You conclude that Wet and Noise are important variables for explaining the outcome.
pR2(model)
## fitting null model for pseudo-r2
## llh llhNull G2 McFadden r2ML r2CU
## -13.7649516 -46.6623284 65.7947536 0.7050093 0.6199946 0.8305269
Interpretation: McFadden R-squared of 0.705 indicates a strong model fit, as values above 0.4 are generally considered good.
#Unlike linear regression's , it does not directly explain variability but compares the model's fit to a null model.
#Here, 0.705 shows significant improvement over a model with no predictors.
roc_curve <- roc(coll_df$Purchase, fitted(model))
## Setting levels: control = 0, case = 1
## Setting direction: controls < cases
plot(roc_curve)
auc(roc_curve)
## Area under the curve: 0.9741
# Create new data for predictions
new_data1 <- data.frame(Wet = 8, Noise = 8)
new_data2 <- data.frame(Wet = 7, Noise = 7)
# Predict the probability for the first set of ratings
prob1 <- predict(model, newdata = new_data1, type = "response")
prob1_percentage <- prob1 * 100
# Predict the probability for the second set of ratings
prob2 <- predict(model, newdata = new_data2, type = "response")
prob2_percentage <- prob2 * 100
# Calculate the odds ratio for 'Wet'
coefficients <- summary(model)$coefficients
odds_ratio_Wet <- exp(coefficients["Wet", "Estimate"])
# Output results
cat("Probability for Wet = 8, Noise = 8: ", round(prob1_percentage, 2), "%\n")
## Probability for Wet = 8, Noise = 8: 88.37 %
cat("Probability for Wet = 7, Noise = 7: ", round(prob2_percentage, 2), "%\n")

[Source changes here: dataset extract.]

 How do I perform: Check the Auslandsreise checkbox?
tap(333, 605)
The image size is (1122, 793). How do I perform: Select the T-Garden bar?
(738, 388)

## Probability for Wet = 7, Noise = 7: 4.06 %
cat("Odds ratio for Wet: ", round(odds_ratio_Wet, 2), "\n")
## Odds ratio for Wet: 29.21
Interpretation: There are 88.37% of the probability that a customer will probably or definitely purchase a particular tire again with a Wet performance rating of 8 and a Noise performance rating of 8.
There are 4.06% the probability that a customer will probably or definitely purchase a particular tire again with these performance ratings.
# Extract coefficients
coefficients <- summary(model)$coefficients
# Calculate the odds ratio for 'Wet'
odds_ratio_Wet <- exp(coefficients["Wet", "Estimate"])
# Output the odds ratio
cat("Odds ratio for Wet: ", round(odds_ratio_Wet, 2), "\n")
## Odds ratio for Wet: 29.21
Interpretation: the odds ratio is > 1.